Plot and graphs are helpful, while complementary visualisation aids are ‘essential in those cases where motion-related quantities cannot easily be perceived or even accurately measured through animations alone,’ according
to Ryan. ‘For instance, an animation typically will not show the time-history of specific forces in the system to enable an engineer to spot the peak value of a force and also the time at which it occurs... which could be vitally important to the product’s design.’
Advancing electrification will continue to impact mechanical simulations and MBD is helping ease this transition. Ryan explains: ‘For years, as the products that companies make have continually grown – and accelerated – in complexity, we have seen an increased need to perform simulations of smarter electro-mechanical products involving all kinds of logic and feedback control systems.’
This is ‘especially applicable’ to systems in motion, according to Ryan. “This is to help ensure that they move as intended – especially when safety considerations are important such as when developing something like antilock braking systems (ABS) and traction control systems (TCS) for different types of ground vehicles.’

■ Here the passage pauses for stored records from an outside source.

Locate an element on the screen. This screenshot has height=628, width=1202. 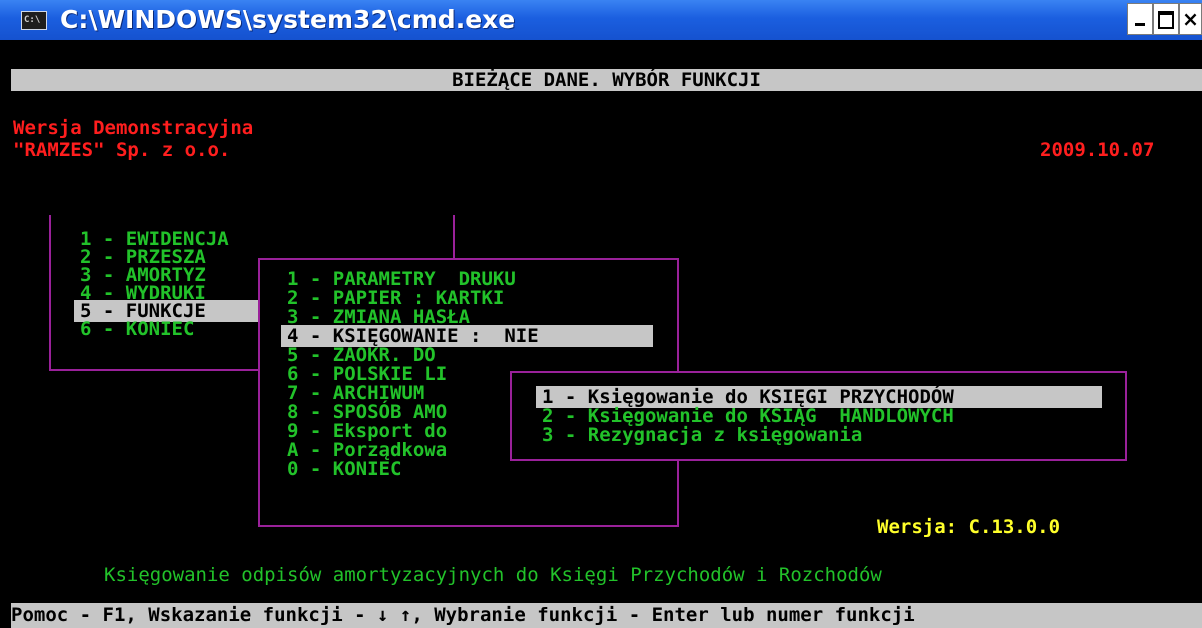
current-date: 2009.10.07 is located at coordinates (1098, 150).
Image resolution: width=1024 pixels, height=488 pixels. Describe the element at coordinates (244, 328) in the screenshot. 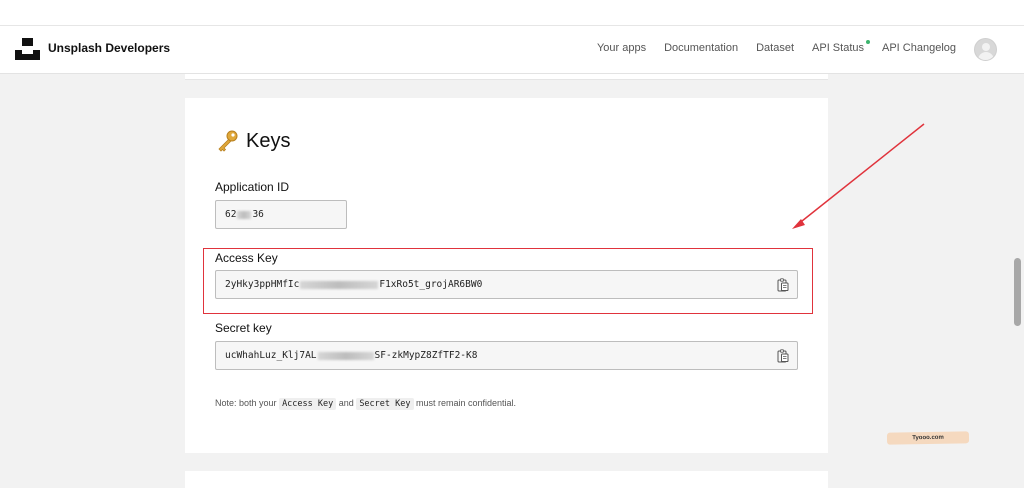

I see `secret-key-label: Secret key` at that location.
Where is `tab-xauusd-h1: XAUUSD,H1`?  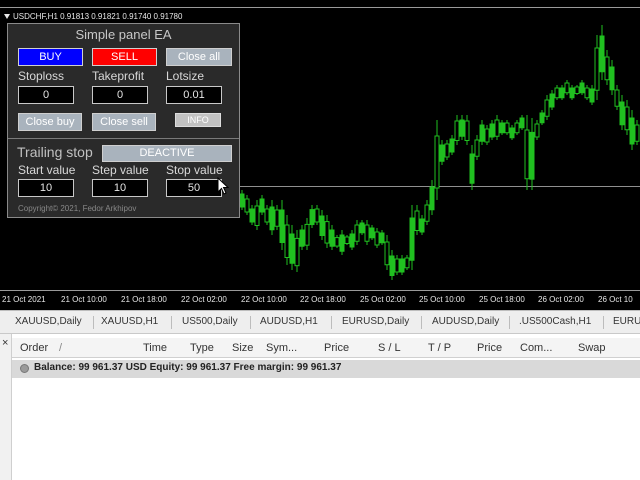 tab-xauusd-h1: XAUUSD,H1 is located at coordinates (130, 322).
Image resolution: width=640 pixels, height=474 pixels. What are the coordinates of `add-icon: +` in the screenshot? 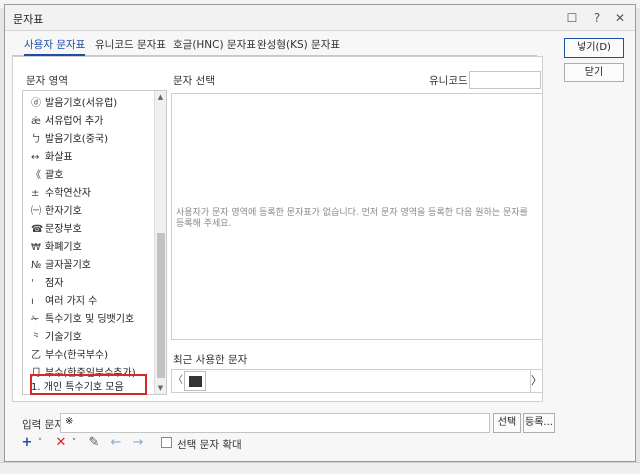 It's located at (27, 443).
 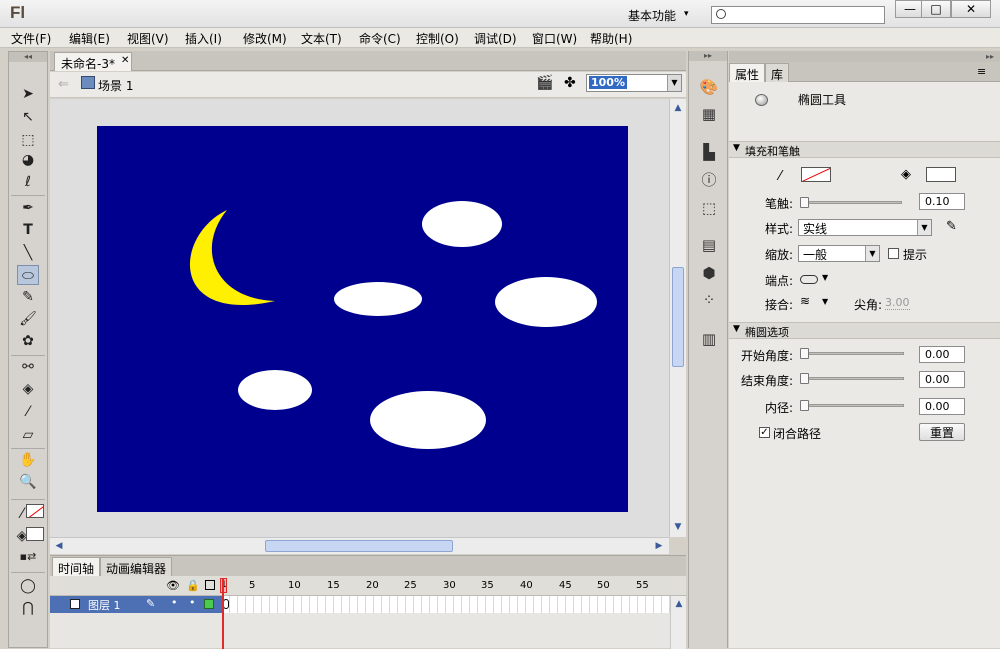 I want to click on search-input, so click(x=798, y=15).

MBD is also increasingly being used earlier in the design and development lifecycle. Previously, control system engineers and multibody dynamics engineers would develop their separate systems in isolation and then try to put them together at some point later in the development cycle – maybe as late as the first prototype stage.

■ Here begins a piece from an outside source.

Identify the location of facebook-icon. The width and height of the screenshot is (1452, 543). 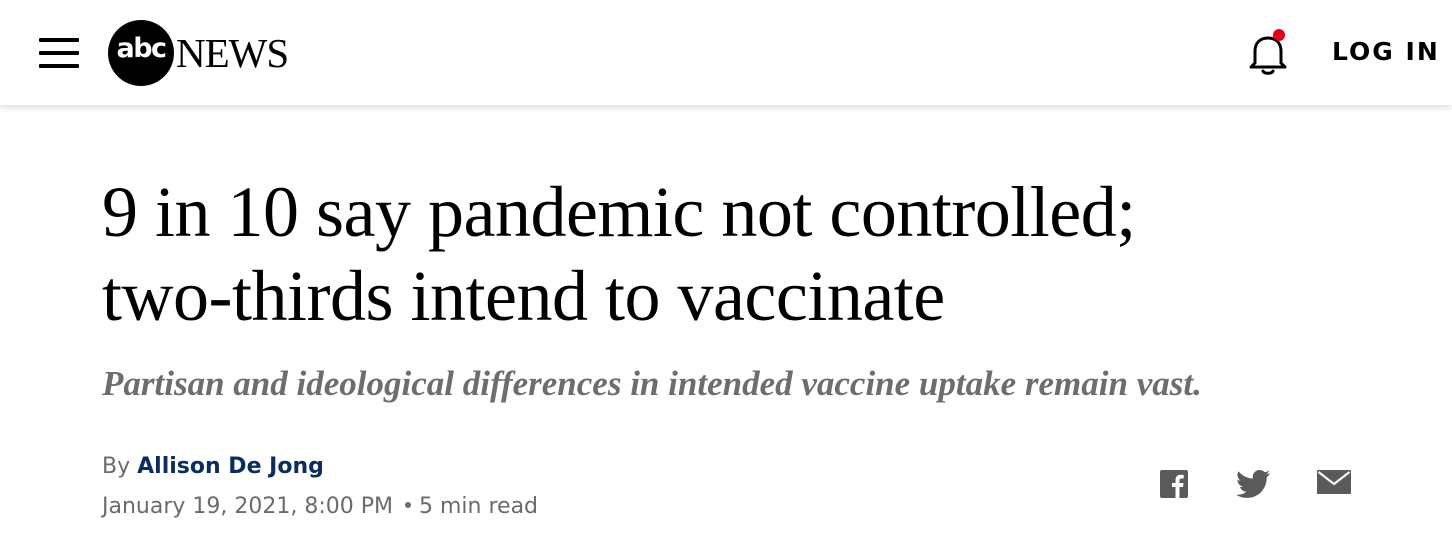
(1174, 486).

But this is still ‘much later than desired,’ according to Ryan, who adds: ‘Fortunately, we are now able to help companies break down the silos that have long existed between engineers and engineering teams who are focused on different disciplines – electrical versus mechanical versus controls, for instance. These streamlined workflows are now helping companies to minimise bottlenecks in their product development cycle so that they can continue to accelerate time-to-market.’
AI and machine learning are complementary technologies that are really finding their feet in the MBD realm. Ryan says: ‘Leveraging artificial intelligence/machine learning (AI/ML), especially using neural networks to create reduced order models (ROMs) of subsystems to accelerate simulation throughput, is another trend.’
‘We’re also seeing greater interest in digital twins in general and finding VR and AR applications to manage and monitor real-time operations of fleets of machines,’ Harduwar adds.
Environmental concerns will continue to push MBD simulation adoption, a trend that will affect not just MBD but the entire simulation landscape. Barral explains: ‘Trends in sustainability, green energy and autonomous – and driver-assisted – vehicles are really important factors in the increased use of multibody simulation.‘Moreover, industries are subject to irreversible ‘trends’ such as climate-change mitigation redefining operations. Climate issues are accelerating quickly and, with global regulation pushing for a more circular economy in line with market expectations, aligning to the sustainability agenda won’t be easy.
‘However, the first step to reaching this goal is creating products in a fully collaborative, virtual environment. Once you have all of this information available in a single immersive experience, it becomes so much easier to visualise your data in the right context and then apply it for the best results.’